As Bloomberg BusinessWeek reported last week, Facebook is making a real push for search within their network:

Searching the social network could get a lot better in the near future. About two dozen Facebook engineers, led by a former Google engineer named Lars Rasmussen, are working on an improved search engine, say two people familiar with the project who did not want to be named because the company is in a quiet period ahead of its IPO. The goal, they say, is to help users better sift through the volume of content that members create on the site, such as status updates, and the articles, videos, and other information across the Web that people “like” using Facebook’s omnipresent thumbs-up button.”

The reason for Facebook making this move is pretty simple: advertising revenue from search.
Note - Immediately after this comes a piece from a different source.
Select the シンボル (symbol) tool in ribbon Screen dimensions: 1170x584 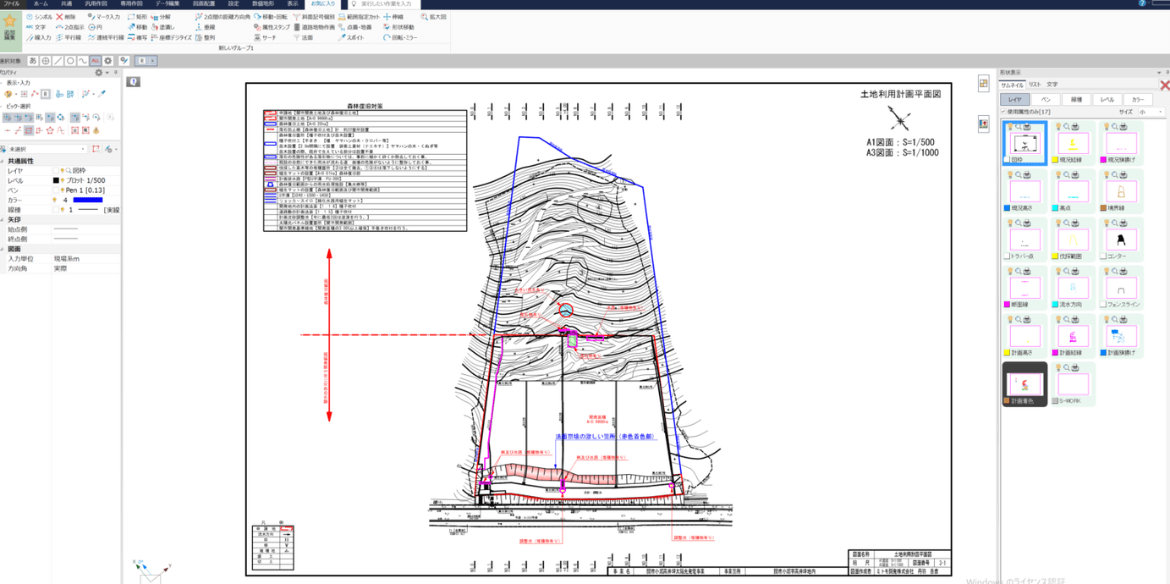[x=41, y=17]
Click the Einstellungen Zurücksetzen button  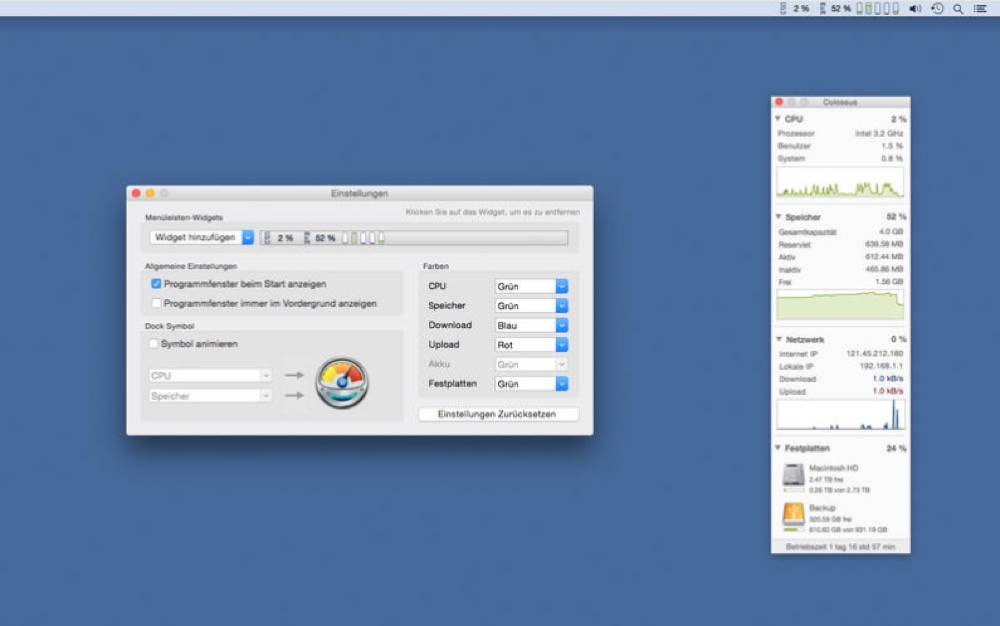(498, 414)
And with a big IPO on the horizon, nothing would make would-be investors happier than to see a diversification of revenue sources.

There’s a small problem though: Facebook is a social network, not a search engine.

One or the other (not both)

This chart in Bloomberg BusinessWeek says it all. Facebook gets less searches than any major search engine and even sites like eBay, Craigslist and Amazon had more searches last month than Facebook. That being said, it has huge potential. A proper integration of content, with the associated meta data and privacy controls in place, could be a real game changer for those who are looking for that one name. The demographic and social graph data alone could help differentiate its results from all of the others.

I can imagine the temptation for Facebook is centered around making the search platform cute or novel rather than useful for their users. That would be a big lost opportunity. Google’s entrances into the social arena shouldn’t be ignored either: it is extremely difficult to go from search centered to more social centered.